Bronnie Ware, a palliative care nurse who spent five years working with people close to death in Australia, wrote a blog about their dying epiphanies before compiling them into a book. This summary of her findings was first appeared in early 2012, but was still the second most read article anywhere on the Guardian site this year. The most common regret of all? "I wish I'd had the courage to live a life true to myself, not the life others expected of me."

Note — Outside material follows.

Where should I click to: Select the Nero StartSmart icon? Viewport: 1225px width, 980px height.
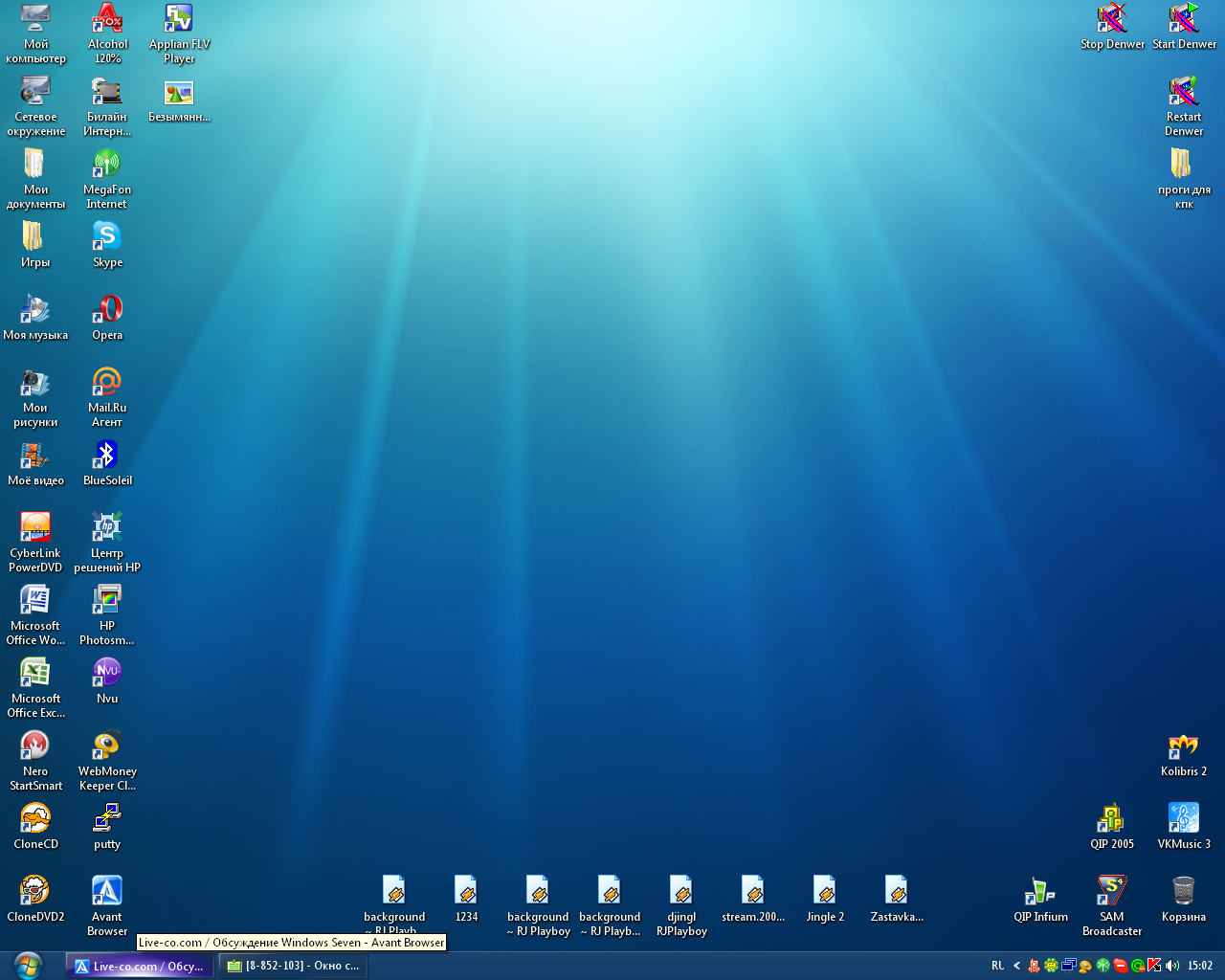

3.6m page views, 438 comments

2) Yasiin Bey (aka Mos Def) force-fed under standard Guantánamo Bay procedure – video

Monday 8 July 2013

In a distressing four minutes and 38 seconds, filmed for the Guardian and the campaign group Reprieve by the Bafta-winning documentary-maker Asif Kapadia, the rapper agreed to be force-fed in the same way as 45 inmates at Guantánamo Bay were undergoing each day.

2.6m page views

3) Sinead O'Connor's open letter to Miley Cyrus

Thursday 3 October 2013

"Dear Miley, I wasn't going to write this letter…" 2013 saw a rash of open letters – Stephen Fry wrote to the IOC, Steve Coogan wrote to David Mitchell, Edward Snowden wrote to the people of Brazil – but only one of them involved tongue-flashing pop linkbait Miley Cyrus and a warning not to let the music industry "make a prostitute of you". Sinead O'Connor may have meant it "in the spirit of motherliness and love"; Cyrus didn't quite see it that way.

2.4m page views

4) Can vegans stomach the unpalatable truth about quinoa?

Wednesday January 16 2013

Who says Guardian readers are a bunch of sandal-wearing hand-wringers knitting their own organic hemp underwear and obsessing about the origins of their lentil homebrew? Uh, OK then. This column by Joanna Blythman warned ethical consumers that they were unwittingly driving quinoa prices up in Peru and Bolivia, putting the once-staple grain beyond the reach of poor people there. Sometimes it's hard to be a lefty.

1.8m page views, 1,139 comments

5) Russell Brand on Margaret Thatcher: 'I always felt sorry for her children'

Tuesday 9 April 2013

The comedian's periodic columns for the Guardian this year rarely failed to cause a stir, but this one, about Thatcher's death, proved particular catnip. "When I was a kid, Thatcher was the headmistress of our country," Brand wrote. "She became leader of the Conservatives the year I was born and prime minister when I was four. She remained in power till I was 15. I am, it's safe to say, one of Thatcher's children. How then do I feel on the day of this matriarchal mourning?" Lots of people wanted to know.